Later, when Gentry started a three-way text with Edrard and me, it took me about twenty texts to catch up. They were talking about going to find Zee’s sister, who I guess was missing.
Like a search party? I said.
Kind of.
Nay, Gentry texted. Tis a negotiation for her return.
Come on. It’ll be fun. I’m taking my bow, Edrard said.
An armed negotiation? I said.
Lady Zhorzha needeth an escort for the negotiation. Tis better we should be an armed escort. Tho thine aid would be much valued, my brother, if the journey thee liketh not, I shall not press thee.
That was Gentry’s way of saying I was being a chickenshit, and for an hour I didn’t answer him.
On the other message thread, Edrard said, It’ll be cool. A little change of pace.
What does Rosalinda think?
She’s pouting about it. I think she’s jealous of Zee. Idk why.
I couldn’t tell if he was joking or that oblivious. I was trying to decide how to answer Gentry when my boss popped up over the top of my cubicle.
“Doing anything fun this weekend?” he said.
“Oh, the usual.” I fumbled my phone into my pocket, because we weren’t supposed to have them out, and pulled up the next work ticket on my monitor.
“Now what is it you do again? Like live action D and D, is that what it is?”
“No, it’s called buhurt. It’s historically accurate medieval combat.”
“But that’s basically LARPing, right?”
“No. It’s not LARPing,” I s
aid. I was sick of people acting like we were out in the woods cosplaying. “You wanna see a video of it?”
“Yeah, sure.”
It was against the rules, but he was my boss, so I took my phone out and pulled up a video from a one-on-one joust. For a couple seconds, my boss leaned down to watch it and then, without even asking, he took the phone out of my hand.

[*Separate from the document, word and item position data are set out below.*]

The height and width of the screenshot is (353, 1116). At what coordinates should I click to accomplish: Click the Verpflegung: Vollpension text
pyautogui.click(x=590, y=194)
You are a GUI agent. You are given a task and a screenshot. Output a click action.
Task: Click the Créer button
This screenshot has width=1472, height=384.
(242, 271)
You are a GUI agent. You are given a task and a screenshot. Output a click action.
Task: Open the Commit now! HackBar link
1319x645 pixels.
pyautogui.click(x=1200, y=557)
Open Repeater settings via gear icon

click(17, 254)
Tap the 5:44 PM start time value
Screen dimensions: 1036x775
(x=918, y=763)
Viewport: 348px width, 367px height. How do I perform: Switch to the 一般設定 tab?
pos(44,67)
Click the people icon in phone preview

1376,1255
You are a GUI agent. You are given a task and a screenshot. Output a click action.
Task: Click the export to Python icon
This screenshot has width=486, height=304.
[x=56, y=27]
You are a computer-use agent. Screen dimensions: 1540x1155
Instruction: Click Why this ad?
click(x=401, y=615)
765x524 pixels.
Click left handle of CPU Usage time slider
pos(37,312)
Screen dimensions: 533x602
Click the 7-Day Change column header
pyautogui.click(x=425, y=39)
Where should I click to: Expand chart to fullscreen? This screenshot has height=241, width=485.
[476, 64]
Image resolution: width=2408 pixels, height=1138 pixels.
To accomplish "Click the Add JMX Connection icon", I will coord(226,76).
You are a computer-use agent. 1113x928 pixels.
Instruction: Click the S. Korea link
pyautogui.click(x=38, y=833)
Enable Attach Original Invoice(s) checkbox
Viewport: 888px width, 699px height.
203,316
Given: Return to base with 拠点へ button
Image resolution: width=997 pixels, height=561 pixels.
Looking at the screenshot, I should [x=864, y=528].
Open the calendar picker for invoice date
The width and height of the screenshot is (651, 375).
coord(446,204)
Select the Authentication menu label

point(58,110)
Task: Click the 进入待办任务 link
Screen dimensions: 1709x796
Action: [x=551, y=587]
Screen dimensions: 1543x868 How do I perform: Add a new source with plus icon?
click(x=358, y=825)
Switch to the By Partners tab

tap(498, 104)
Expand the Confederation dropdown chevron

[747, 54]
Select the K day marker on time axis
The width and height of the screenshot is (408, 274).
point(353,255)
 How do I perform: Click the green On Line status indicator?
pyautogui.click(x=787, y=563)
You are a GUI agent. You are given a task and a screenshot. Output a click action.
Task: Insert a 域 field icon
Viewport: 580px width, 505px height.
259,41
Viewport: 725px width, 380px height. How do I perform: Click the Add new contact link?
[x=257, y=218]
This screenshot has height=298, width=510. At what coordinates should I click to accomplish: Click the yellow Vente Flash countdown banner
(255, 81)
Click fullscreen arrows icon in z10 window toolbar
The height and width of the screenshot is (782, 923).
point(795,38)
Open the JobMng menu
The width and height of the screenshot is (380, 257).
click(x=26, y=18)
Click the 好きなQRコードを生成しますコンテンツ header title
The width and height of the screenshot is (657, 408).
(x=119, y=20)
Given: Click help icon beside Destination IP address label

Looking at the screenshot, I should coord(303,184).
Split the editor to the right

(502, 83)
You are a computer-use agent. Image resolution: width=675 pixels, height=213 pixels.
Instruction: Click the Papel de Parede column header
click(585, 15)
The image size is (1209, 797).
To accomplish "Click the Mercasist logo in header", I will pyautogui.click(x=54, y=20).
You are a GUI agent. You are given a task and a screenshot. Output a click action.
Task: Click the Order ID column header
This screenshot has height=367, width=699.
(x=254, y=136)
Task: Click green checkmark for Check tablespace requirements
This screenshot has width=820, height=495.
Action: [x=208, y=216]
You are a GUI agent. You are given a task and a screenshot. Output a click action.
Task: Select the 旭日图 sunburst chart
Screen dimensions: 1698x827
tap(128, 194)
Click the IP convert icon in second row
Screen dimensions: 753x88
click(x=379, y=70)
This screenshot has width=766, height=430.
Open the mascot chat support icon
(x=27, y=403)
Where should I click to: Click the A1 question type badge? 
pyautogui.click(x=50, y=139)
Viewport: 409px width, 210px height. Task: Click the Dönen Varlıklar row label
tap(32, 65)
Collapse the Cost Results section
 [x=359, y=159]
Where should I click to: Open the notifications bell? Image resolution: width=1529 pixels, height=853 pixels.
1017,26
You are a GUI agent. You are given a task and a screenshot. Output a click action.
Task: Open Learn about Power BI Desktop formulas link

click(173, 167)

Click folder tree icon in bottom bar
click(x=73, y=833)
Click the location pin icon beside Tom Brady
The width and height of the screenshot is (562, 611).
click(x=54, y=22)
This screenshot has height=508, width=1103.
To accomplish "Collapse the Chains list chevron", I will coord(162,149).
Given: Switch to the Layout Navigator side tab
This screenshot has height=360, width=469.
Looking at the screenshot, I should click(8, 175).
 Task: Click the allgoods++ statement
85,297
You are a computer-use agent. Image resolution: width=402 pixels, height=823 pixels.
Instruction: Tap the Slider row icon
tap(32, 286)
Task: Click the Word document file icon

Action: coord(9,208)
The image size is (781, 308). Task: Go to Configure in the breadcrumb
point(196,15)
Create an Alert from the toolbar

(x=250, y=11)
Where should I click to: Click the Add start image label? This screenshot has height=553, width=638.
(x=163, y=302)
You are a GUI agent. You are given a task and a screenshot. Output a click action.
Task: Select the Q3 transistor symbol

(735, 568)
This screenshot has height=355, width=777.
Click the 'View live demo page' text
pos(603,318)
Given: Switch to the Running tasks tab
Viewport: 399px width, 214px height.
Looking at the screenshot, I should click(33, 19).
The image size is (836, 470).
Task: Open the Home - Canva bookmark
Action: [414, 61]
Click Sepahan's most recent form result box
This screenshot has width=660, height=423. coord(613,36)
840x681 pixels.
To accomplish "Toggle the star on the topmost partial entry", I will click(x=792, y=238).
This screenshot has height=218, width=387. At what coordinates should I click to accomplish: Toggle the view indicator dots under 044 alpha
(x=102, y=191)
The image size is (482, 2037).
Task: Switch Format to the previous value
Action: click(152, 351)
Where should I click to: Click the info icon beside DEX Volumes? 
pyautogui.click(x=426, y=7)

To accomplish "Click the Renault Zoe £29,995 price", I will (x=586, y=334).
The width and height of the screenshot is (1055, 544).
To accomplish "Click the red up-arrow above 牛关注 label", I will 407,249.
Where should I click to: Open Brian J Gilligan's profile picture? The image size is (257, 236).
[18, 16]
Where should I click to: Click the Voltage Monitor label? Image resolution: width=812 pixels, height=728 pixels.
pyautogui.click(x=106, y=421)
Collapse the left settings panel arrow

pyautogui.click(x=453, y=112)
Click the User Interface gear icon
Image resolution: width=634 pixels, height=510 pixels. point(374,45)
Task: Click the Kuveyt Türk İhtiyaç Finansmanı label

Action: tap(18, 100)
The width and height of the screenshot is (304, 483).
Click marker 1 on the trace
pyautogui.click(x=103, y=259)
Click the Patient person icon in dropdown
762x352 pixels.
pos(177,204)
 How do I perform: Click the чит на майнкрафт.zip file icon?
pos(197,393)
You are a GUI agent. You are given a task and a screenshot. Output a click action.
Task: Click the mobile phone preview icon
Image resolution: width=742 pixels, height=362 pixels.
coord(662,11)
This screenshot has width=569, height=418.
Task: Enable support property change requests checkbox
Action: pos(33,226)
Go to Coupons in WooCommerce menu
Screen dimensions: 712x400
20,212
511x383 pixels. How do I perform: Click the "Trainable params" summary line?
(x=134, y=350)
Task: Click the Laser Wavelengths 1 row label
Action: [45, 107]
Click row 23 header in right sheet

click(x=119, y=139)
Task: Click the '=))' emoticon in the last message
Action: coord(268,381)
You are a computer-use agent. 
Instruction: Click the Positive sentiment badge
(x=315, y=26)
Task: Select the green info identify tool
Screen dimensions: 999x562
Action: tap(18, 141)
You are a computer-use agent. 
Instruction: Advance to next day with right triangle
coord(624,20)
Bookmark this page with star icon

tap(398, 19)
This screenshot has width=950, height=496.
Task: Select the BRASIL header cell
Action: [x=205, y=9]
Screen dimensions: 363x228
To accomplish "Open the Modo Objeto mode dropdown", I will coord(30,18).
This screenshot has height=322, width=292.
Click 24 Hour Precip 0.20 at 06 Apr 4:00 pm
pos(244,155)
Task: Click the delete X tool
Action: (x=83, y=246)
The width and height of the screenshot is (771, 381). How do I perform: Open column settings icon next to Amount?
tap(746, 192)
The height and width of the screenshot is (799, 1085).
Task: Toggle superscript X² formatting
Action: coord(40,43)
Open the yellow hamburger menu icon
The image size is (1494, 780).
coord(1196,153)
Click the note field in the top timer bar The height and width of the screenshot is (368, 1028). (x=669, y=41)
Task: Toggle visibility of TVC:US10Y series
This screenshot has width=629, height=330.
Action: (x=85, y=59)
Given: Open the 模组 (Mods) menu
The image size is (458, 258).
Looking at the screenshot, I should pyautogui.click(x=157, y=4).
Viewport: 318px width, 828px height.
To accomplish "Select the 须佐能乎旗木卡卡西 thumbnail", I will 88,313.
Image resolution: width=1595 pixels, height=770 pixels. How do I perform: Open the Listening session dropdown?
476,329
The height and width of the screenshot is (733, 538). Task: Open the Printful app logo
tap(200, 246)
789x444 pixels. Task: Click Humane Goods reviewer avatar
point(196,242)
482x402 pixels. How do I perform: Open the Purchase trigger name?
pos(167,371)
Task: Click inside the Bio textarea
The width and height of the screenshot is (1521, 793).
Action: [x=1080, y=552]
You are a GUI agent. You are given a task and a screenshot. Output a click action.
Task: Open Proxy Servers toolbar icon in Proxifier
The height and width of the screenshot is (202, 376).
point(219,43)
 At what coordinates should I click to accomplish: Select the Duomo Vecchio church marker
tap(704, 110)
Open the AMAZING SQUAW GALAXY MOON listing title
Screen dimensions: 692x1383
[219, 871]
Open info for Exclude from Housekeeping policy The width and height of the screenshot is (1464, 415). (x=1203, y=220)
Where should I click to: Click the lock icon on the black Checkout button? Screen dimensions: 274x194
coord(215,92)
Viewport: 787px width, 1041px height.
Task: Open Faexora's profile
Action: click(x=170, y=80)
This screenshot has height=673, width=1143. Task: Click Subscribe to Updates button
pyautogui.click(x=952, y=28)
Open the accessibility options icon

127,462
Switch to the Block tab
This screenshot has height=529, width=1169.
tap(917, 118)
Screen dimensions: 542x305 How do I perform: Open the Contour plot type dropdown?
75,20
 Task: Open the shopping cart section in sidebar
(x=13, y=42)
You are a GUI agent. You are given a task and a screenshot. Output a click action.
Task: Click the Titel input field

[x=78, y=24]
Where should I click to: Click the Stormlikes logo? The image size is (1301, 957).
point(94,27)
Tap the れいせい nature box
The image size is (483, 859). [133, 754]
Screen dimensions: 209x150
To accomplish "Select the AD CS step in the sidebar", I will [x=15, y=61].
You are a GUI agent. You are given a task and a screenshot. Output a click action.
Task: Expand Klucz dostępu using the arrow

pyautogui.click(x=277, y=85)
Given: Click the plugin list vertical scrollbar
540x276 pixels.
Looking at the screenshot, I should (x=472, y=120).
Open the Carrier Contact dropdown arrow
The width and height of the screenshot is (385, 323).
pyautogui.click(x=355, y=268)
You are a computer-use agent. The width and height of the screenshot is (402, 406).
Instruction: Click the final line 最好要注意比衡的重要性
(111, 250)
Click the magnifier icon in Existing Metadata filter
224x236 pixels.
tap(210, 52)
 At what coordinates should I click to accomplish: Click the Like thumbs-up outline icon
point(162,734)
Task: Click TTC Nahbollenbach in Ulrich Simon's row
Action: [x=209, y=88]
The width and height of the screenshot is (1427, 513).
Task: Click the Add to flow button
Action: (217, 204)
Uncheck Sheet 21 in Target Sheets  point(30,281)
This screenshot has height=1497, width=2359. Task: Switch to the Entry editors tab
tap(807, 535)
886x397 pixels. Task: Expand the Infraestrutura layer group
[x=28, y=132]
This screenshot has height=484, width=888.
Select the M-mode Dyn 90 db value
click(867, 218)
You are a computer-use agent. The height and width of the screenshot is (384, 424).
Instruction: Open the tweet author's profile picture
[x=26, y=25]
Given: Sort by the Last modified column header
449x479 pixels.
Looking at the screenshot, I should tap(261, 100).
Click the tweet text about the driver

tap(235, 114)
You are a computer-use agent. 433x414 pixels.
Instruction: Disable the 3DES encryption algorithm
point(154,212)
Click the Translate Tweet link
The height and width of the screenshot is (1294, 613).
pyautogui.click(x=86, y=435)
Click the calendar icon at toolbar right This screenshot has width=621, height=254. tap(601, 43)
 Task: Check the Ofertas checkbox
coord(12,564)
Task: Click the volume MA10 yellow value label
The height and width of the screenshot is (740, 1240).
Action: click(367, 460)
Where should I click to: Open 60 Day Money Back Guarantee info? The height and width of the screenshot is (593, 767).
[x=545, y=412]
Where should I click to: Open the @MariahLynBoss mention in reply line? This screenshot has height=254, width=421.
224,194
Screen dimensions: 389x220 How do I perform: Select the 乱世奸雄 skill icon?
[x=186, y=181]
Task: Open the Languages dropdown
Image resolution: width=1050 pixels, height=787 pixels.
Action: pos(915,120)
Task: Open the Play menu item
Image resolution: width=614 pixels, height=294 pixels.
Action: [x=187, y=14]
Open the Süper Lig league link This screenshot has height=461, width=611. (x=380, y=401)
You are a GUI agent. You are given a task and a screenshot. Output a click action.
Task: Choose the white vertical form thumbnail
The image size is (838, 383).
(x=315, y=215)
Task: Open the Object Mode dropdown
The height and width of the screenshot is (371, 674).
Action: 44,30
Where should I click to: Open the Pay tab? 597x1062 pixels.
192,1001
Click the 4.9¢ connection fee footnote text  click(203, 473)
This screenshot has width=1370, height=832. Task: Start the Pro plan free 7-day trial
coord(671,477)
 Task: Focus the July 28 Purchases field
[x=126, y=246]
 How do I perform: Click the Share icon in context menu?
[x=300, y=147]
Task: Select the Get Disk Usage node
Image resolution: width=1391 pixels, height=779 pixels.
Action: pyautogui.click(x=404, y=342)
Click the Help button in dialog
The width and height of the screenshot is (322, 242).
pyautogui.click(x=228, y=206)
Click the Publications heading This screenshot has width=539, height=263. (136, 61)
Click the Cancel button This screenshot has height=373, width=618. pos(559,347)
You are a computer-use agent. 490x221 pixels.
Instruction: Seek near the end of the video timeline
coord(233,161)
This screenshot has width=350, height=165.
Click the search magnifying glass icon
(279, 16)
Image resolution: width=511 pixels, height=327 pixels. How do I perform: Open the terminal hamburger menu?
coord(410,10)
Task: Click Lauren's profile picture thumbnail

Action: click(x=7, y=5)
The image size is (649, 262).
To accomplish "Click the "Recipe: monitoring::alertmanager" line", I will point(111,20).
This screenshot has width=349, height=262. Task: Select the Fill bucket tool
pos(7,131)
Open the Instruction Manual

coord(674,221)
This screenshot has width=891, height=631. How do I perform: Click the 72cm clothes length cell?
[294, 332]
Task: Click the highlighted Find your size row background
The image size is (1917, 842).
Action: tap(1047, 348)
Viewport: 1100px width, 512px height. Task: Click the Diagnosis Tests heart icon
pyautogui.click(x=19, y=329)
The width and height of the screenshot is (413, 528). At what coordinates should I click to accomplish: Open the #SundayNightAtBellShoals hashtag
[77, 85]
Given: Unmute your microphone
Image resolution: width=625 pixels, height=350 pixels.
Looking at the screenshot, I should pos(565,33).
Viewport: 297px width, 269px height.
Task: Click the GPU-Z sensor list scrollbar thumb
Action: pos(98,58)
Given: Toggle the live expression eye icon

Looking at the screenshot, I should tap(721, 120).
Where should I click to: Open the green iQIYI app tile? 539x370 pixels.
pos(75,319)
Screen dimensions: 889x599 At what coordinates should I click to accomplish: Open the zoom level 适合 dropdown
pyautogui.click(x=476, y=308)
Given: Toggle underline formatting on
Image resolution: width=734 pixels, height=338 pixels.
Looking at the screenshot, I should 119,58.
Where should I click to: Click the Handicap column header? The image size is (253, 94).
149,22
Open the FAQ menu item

“You’re the tall one, right?” he said.
“Yeah.”
“Son of a bitch!” He laughed. “Who’s the guy in the black armor?”
“That’s my sparring partner, Gentry.”
“Your man Gentry is nuts. Dude is a berserker.”
“Yeah, well, that’s not exactly the goal,” I said.
“That’s some hobby you got there.” He handed the phone back before the video ended. Before I beat Gentry, because that was the time I clocked Gentry with my shield hard enough he went down like a post. We’d taken him to the hospital, but it turned out he didn’t have a concussion. He’d just got his bell rung.
“Butt hurt? That’s not really what it’s called, is it?” my boss said.
“Buhurt.”
He walked away laughing, and there were forty minutes left on the clock, so I started on the work ticket. My phone was still out on the desk, so I saw the text notification from Edrard pop up.
Ok seriously. Are you going?
I hesitated for a minute, but it was 4:23 on a Friday afternoon and what else was I doing?
Sure, I said. How do you feel about leaving in the morning?
* * *
—
EDRARD PICKED ME UP at dawn. He had his truck loaded down with way more equipment than we could possibly need. It wasn’t like we were actually going into battle, but he seemed to be having fun, so I didn’t burst his bubble. Rosalinda called him twice as we were leaving town, and the second time he put it on speakerphone, so I got to enjoy the sound of her seething with rage.
“I’ll be back Sunday night,” Edrard said. “Why don’t you go visit your folks?”